Most importantly, the idea of being ‘mean’ (which has moving goalposts) for the sake of entertainment might no longer have a place in the world of music journalism. Remember those few exceptions mentioned above? Those outliers who are still surviving? They’ve been doing this since the very beginning on some level, and while changing with the times in terms of the type of content they make to get their points across, have not changed their core values. More than ever before, just putting out content that is just information or ‘news’ or a description of a piece of music that reads like the information at a museum exhibit is not enough. People must hear what other people from those who are outside echo chambers – whether those chambers are filled with people agreeing with each other that a thing is the greatest thing since sliced bread or agreeing that a thing is evil incarnate (or just mid.) So, the path forward is not necessarily going to be defined by the idea that music criticism is scathing again, or scoring in general gets lower again, or that consumers will suddenly start paying attention to it again.
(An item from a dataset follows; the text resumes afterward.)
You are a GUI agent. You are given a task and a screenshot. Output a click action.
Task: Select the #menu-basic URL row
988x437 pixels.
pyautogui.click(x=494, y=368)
It will be defined by the idea that music criticism is human again, music critics are people using their experience and knowledge, and the intention behind telling people about music is more considered than just a rating on a screen.
Or none of this will happen and people will continue not to care one bit about anything besides what the money machine and the algorithm tells them. That’s always possible, and we’ll end on that sunny, ever-hopeful note, as is appropriate for these times. Just kidding.